Countryside, the future. Una mostra per ritornare a pensare.
In questi giorni di isolamento forzato la lettura critica può rivelarsi una grande risorsa. Il mondo dopo il Coronavirus non sarà, e non deve essere, più lo stesso.
Alcune delle grandi problematiche emerse negli anni bussano alla porta con prepotenza e stare a guardare non è davvero più possibile.
Tante domande, poche risposte e molti punti su cui porre l’attenzione.
Lo spunto, un lungo ed elaborato articolo di Stephen Zacks pubblicato su Abitare. La mostra, curata da Troy Conrad Therrein, ci mette davanti ad uno dei temi più largamente ignorati del nostro tempo: gli effetti dirompenti che la modernità ha avuto sulle campagne.
Una serie di domande che conducono lo spettatore verso una riflessione introspettiva sull’attuale collasso ecologico e del malessere sociale che ne consegue.
Per Zacs “è il tipo di mostra che gli architetti dovrebbero visitare e che i musei dovrebbero sponsorizzare continuamente, capace di porre grandi questioni che vanno ben oltre la sfera del progetto architettonico o dell’esposizione di una collezione”.
Un viaggio simbolico che segue una “metodologia delle grandi curiosità” al posto di quella dei grandi dati. Un racconto di come facciamo il mondo, per chi e con quali conseguenze.
“Perché ci siamo votati all’economia del mercato proprio quando la scienza ha capito che il cambiamento climatico incombeva su di noi?”, “Proveremo ancora una volta il comunismo?”, “Sarà l’Intelligenza artificiale a fornirci l’alibi per liberarci dell’umanità una volta per tutte?”, “Il regionalismo critico ha suggerito una pausa, un momento dedicato alla riflessione e alla resistenza?”, “Possiamo re-imparare il romanticismo?”, “Può la campagna elaborare progetti propri?”, “Se diventasse un affare vantaggioso le grandi aziende si convertirebbero alla salvaguardia del mondo?”.
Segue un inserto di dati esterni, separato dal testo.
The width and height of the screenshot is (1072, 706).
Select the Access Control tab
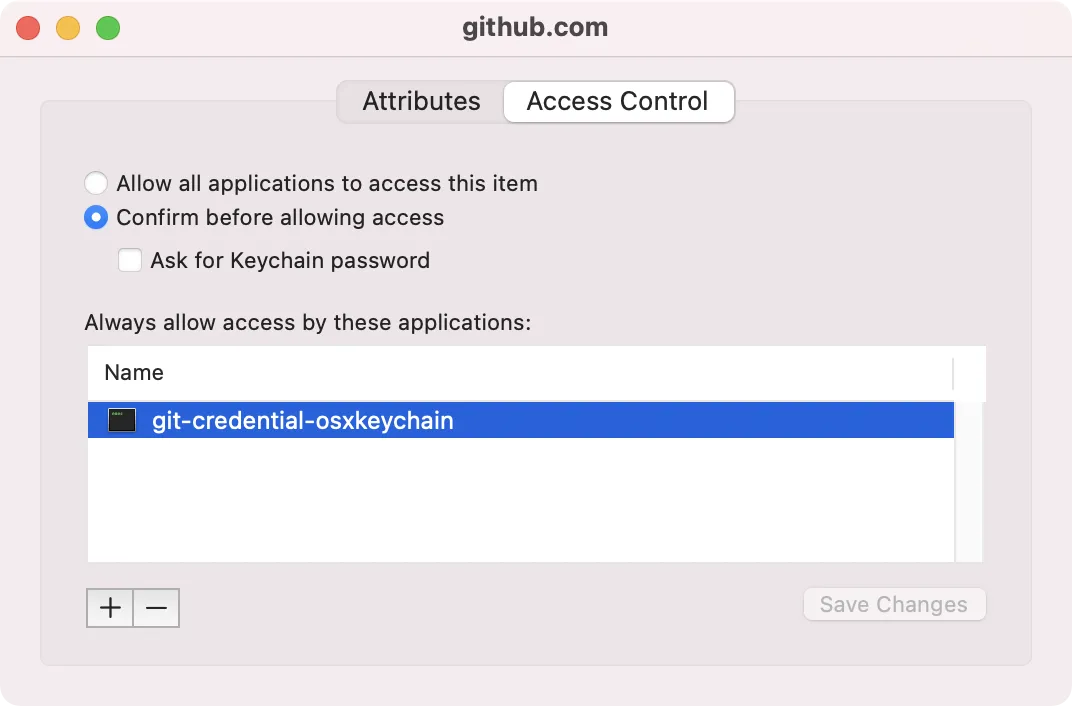point(618,102)
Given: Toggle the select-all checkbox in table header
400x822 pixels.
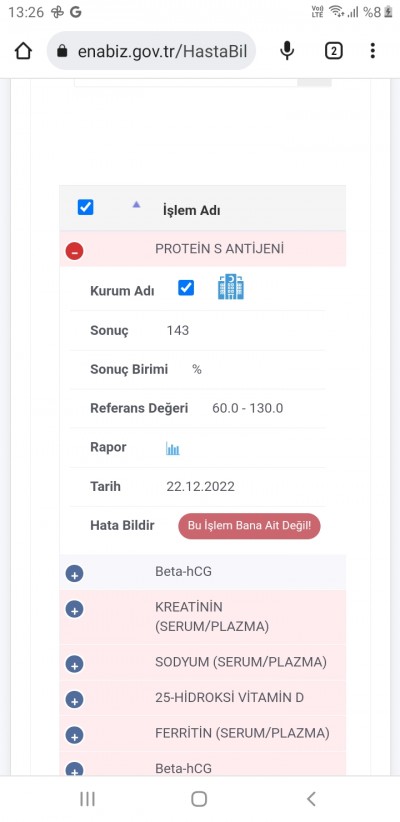Looking at the screenshot, I should click(85, 207).
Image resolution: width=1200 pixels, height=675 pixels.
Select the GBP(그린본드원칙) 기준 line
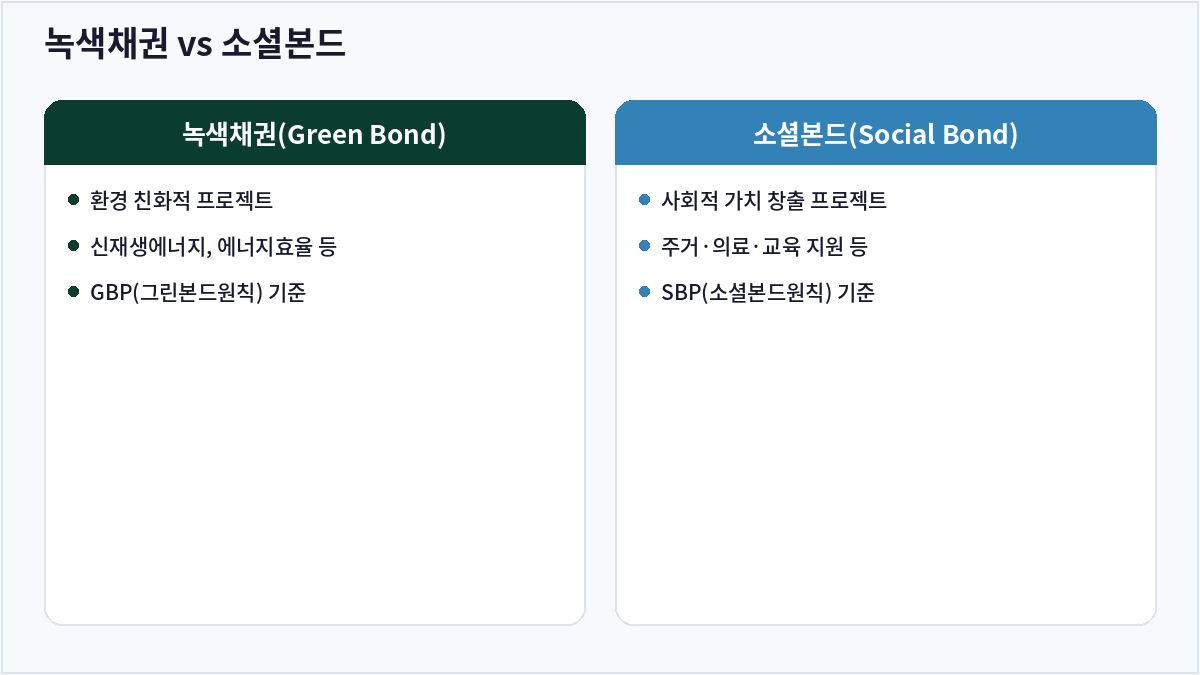(x=197, y=292)
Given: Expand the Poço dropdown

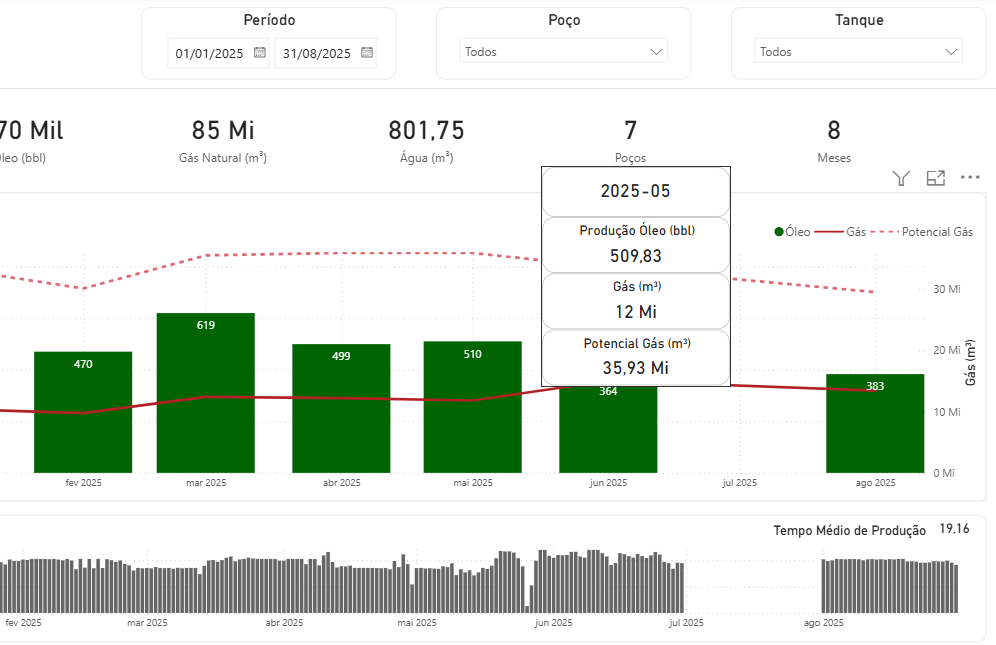Looking at the screenshot, I should pyautogui.click(x=563, y=51).
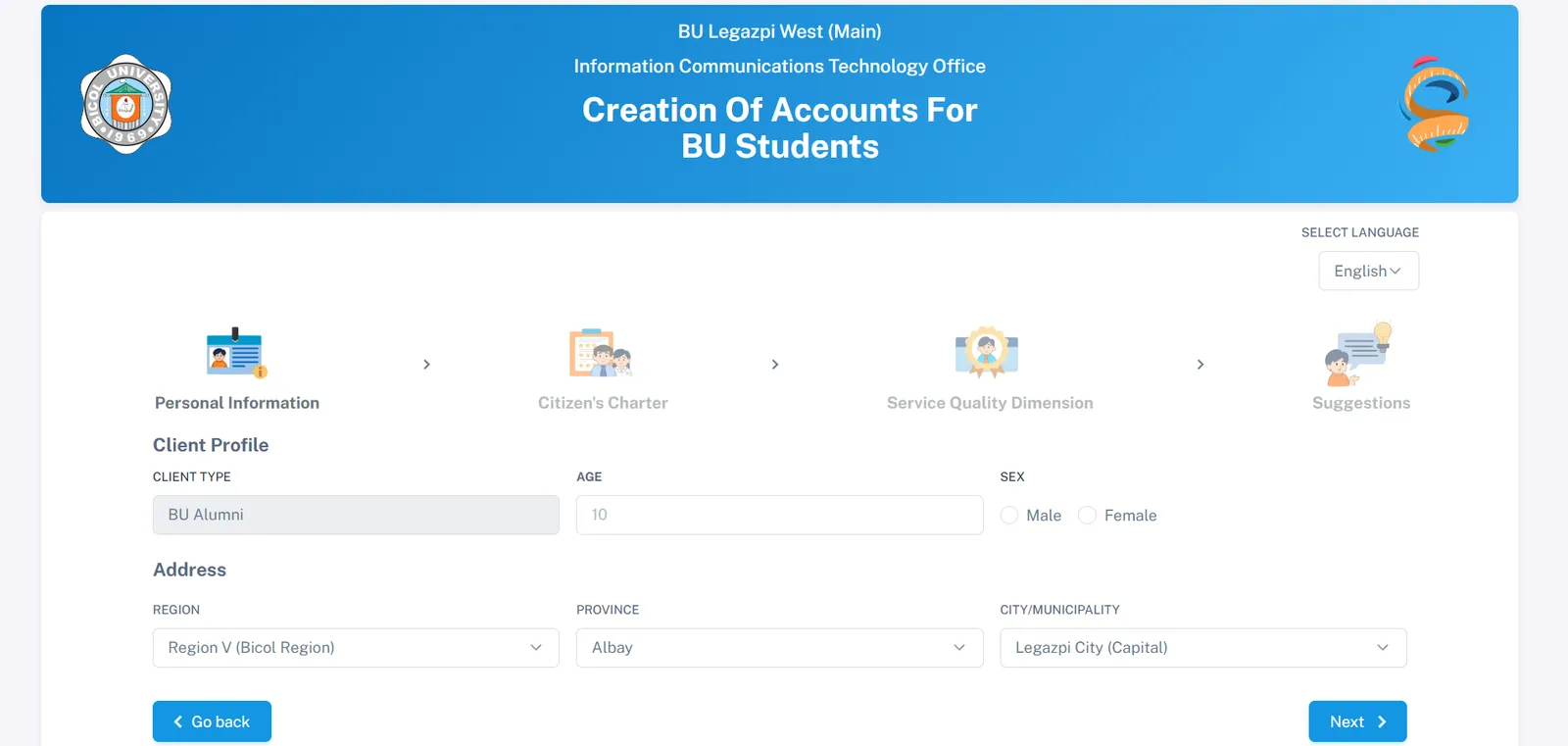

La logica conclusione di tutto il percorso è che la modernità ha avuti effetti dirompenti e radicali sulla vita delle campagne nello stesso modo in cui li ha avuti sulle città. Ma la campagna è un mondo ignorato e che ignoriamo a nostro rischio.
Le soluzioni pratiche sono tutte nella mostra: la trasformazione del deserto del Qatar in un terreno agricolo altamente produttivo, in grado di rifornire la regione con il suo surplus. La grande muraglia verde (completa solo al 15%) nel Sahel, realizzata per combattere la desertificazione. Le app digitali che consentono ai produttori cinesi di controllare la distribuzione dei raccolti. Soluzioni futuriste tutte all’insegna dell’ottimismo.
La scelta di Nixon: l’inizio della fine?
Ma, la verità ultima, quella su cui riflettere, è contenuta nell’ultimo pannello della mostra. Nella sezione pianificazione statale. Riportiamo alla lettera la descrizione che Zacks ha fatto nel suo articolo. Che diventi lo spunto per tutti noi per raggiungere nuove consapevolezze e per decidere di vedere Countryside, the future dal vivo quando questo sarà di nuovo possibile.
“Sicco Manshault, il primo commissario per l’agricoltura di quella che sarebbe diventata l’Unione Europea, aveva concepito una politica di riforma agraria che incrementava molto la produttività del settore agricolo del subcontinente.
Tutto l’Occidente godeva di una certa prosperità, ma nel 1971 il sistema economico cominciò a risentire di una stagnazione e di un’inflazione elevatissima. Il rapporto di Manshault del 1972, The Limits of Growth, metteva in discussione il presupposto dell’espansione senza limiti, teorizzando un’alternativa sostenibile.
Nel 1973, avvenne l’esatto contrario: il presidente degli Stati Uniti Richard Nixon rinunciò al controllo valutario che aveva dato stabilità al mondo occidentale e sostenuto la crescita della classe media a partire dagli anni Cinquanta. Nasceva così un nuovo settore della finanza costruito su mercati totalmente privi di regole e su un’estrema disuguaglianza”.